5. Restrict administrative privileges
Administrative privileges give the user control to make significant changes, and enable them to bypass critical security settings and access sensitive information. By restricting these privileges to a select few in your organisation, you’re ensuring that the ways and means by which would-be hackers can infiltrate your system is reduced.
6. Use patch operating systems
As we mentioned with the second of our Essentially 8, the patching process is also important for your operating system, as well as your applications. Weaknesses in the security of your operating systems can be used to further your systems’ compromise. This is especially the case if your operating systems haven’t been kept up-to-date.
7. Make sure your system requires multi-factor authentication (MFA)

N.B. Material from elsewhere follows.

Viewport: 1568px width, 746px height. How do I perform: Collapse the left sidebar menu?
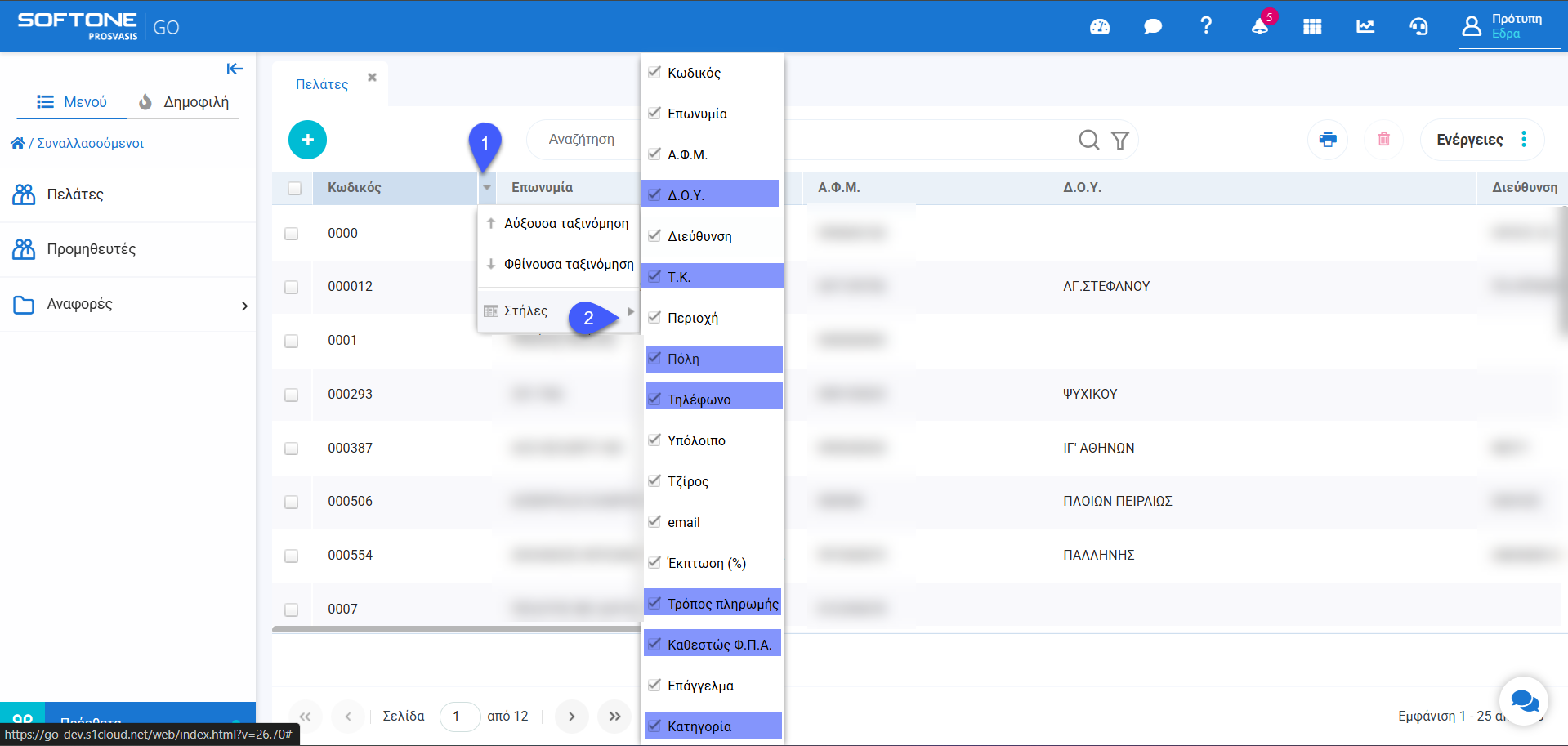click(235, 69)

This is the practice or requiring two or more forms of identification to enter a system. Usually this is going to be at least two of the three key details: knowledge (something the user and only the user knows), possession (something the user and only the user has), and inherence (something the user and only the user is). A lot of systems use various MFAs, including having users input passwords, as well as finger print IDs, entering security keys or PINs, and tokens or one-time passcodes, sent via SMS or apps.
8. Ensure you do daily backups
Backing up important new or changed data, as well as software and configuration settings, is an important IT security measure. As is making sure that you store that data in disconnected (that is, not linked) facilities for at least three months. You also need to be able to test if this data can be restored when you need it, so make sure you test this on a regular basis, as well as when IT infrastructure changes take place. You should be backing up your data at least daily, and if you process a lot of transactions in a day, even more frequently if possible.
You shouldn’t have to handle all of these processes and protocols on your own, so ensure you hire the services of an IT firm which can implement these sorts of security measures, so you can get back to the business of running your business, without worrying that you might be vulnerable to a cyber-attack.